Here is my view, as best as I see it. I own 1 LCD e-book reader (Cybook Gen 1) and 2 different e-ink based readers - Cybook gen 3 and Bebook. I have two set of observations.

Set 1: There are at least 3 different market rolled up into one in the e-book business.

1.) Professionals - They need large, fast, PDF readers as most of their professional work is tied to charts, tables, graphs, and illustrations. Other formats are nice, but PDF is king. This market is small but not nearly as price sensitive as the other two markets. Battery time is important to this market, as is easily replacable batteries. Irex is the dominate player in this market.

2. Students - have similar needs as professionals, but extremely price sensitive. Likes a all-in-one approach, and often substitutes a laptop for an e-book reader for cost and flexibility reasons. PDF reading also critical, but with more emphasis on other formats. The closest to a dominate player in this market is a light laptop.

3. Pleasure readers. This is the big market of e-book readers. PDF is not particularly important to these readers. Size and weight are determining factors, as well as access to a large variety of e-books. A variety of format supported is important to these readers, with excellent support of the major open-format (non encrypted) format a must, as well as excellent support of at least one major DRM'ed format. Currently, NO MANUFACTURER meets the market needs today.

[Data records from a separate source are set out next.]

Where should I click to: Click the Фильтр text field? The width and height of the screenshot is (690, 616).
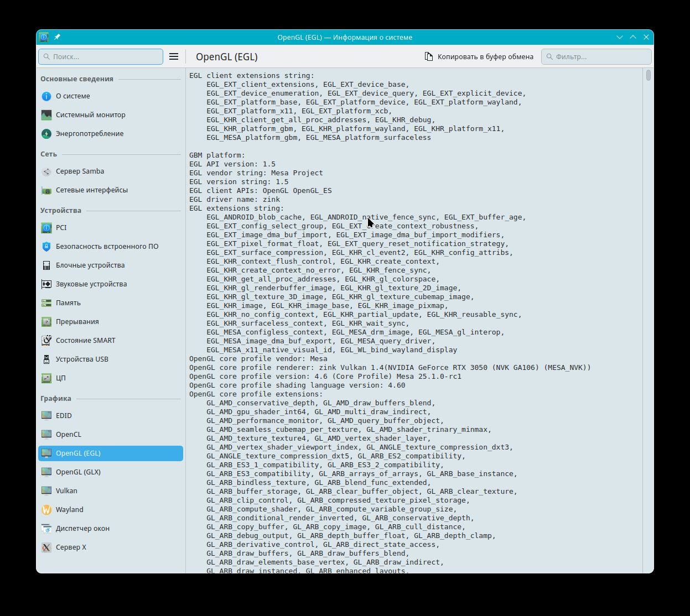coord(596,56)
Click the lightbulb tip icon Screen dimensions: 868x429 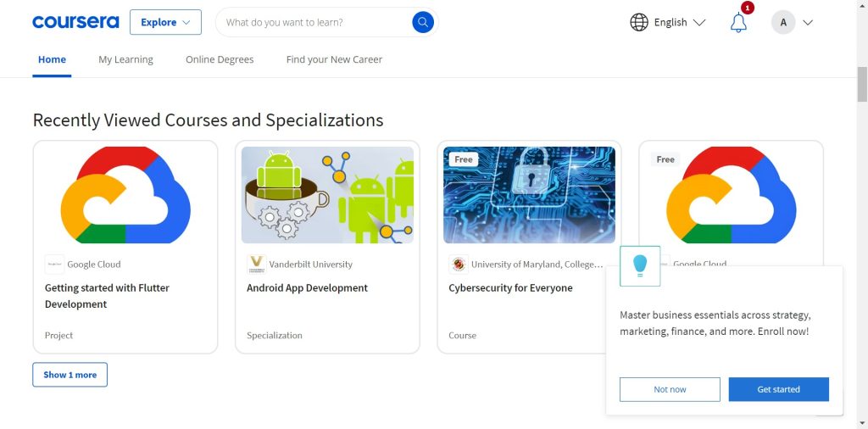pyautogui.click(x=640, y=265)
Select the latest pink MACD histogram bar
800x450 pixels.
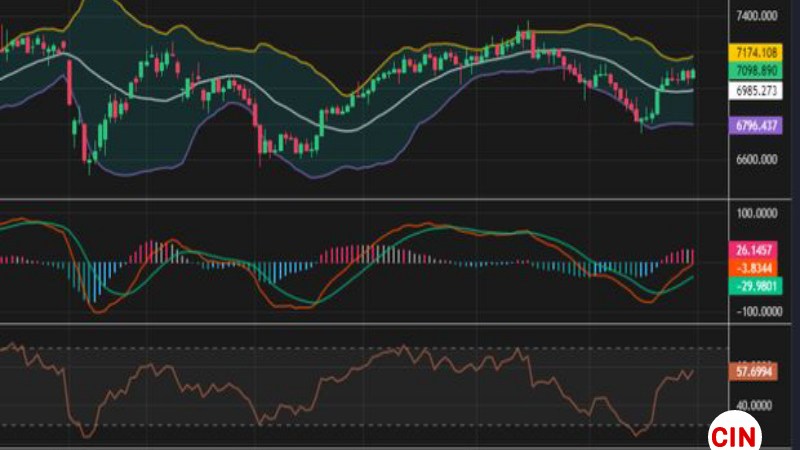[x=691, y=256]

Set 2: Everybody on the manufacturer is hooked on the I-tunes (DRM) model. They only offer robust software for the DRM books they sell/support. So SONY has a real good LRF reader, Cybook gen 3 has a real good Mobipocket reader, and frankly, I'm not sure what Bebooks is robust in (I think Fbreader2). The Kindle goes the whole hog and only (offically) supports its own DRM'ed AWZ format. Yet there is over 25,000 titles on open-source formats like .TXT and HTML. None of the above reader offer robust software support for those format, or even somewhat lesser ones, such as RTF.

In my honest opinion, this is a self-defeating engineering idea. Yes, provide ease-of-use, (the kindle has the best for that, and no reason no to ape it, if possible) but don't forget the open-source public domain. Could a manufacturer who is doing a one button buy/download not check (and maybe cough up some money) to rig a one-button download from Project Gutenberg?
If you're just selling hardware, letting your customer download free PD e-books shouldn't matter to you, and gives you a marketing edge over the DRM focused hardware makers. But it isn't just downloading. Your e-book reader must have robust support of open-source formats. That means embedded images, different fonts, accurate hyphenation (or no hyphenation at all) and special characters. Nobody does this in the e-ink world. (Well maybe Irex, at a very high price.)

I guess this thread has slowed down as most of us get tired of crankiong the same record over and over....

P.S. One last thing, with the Google/American Writers Guild settlement, setting up a one button download to Google e-books is going to give somebody a big marketing advantage....If you have the reader software to handle whatever format they will be made available in...

Last edited by Greg Anos; 12-05-2008 at 05:33 PM.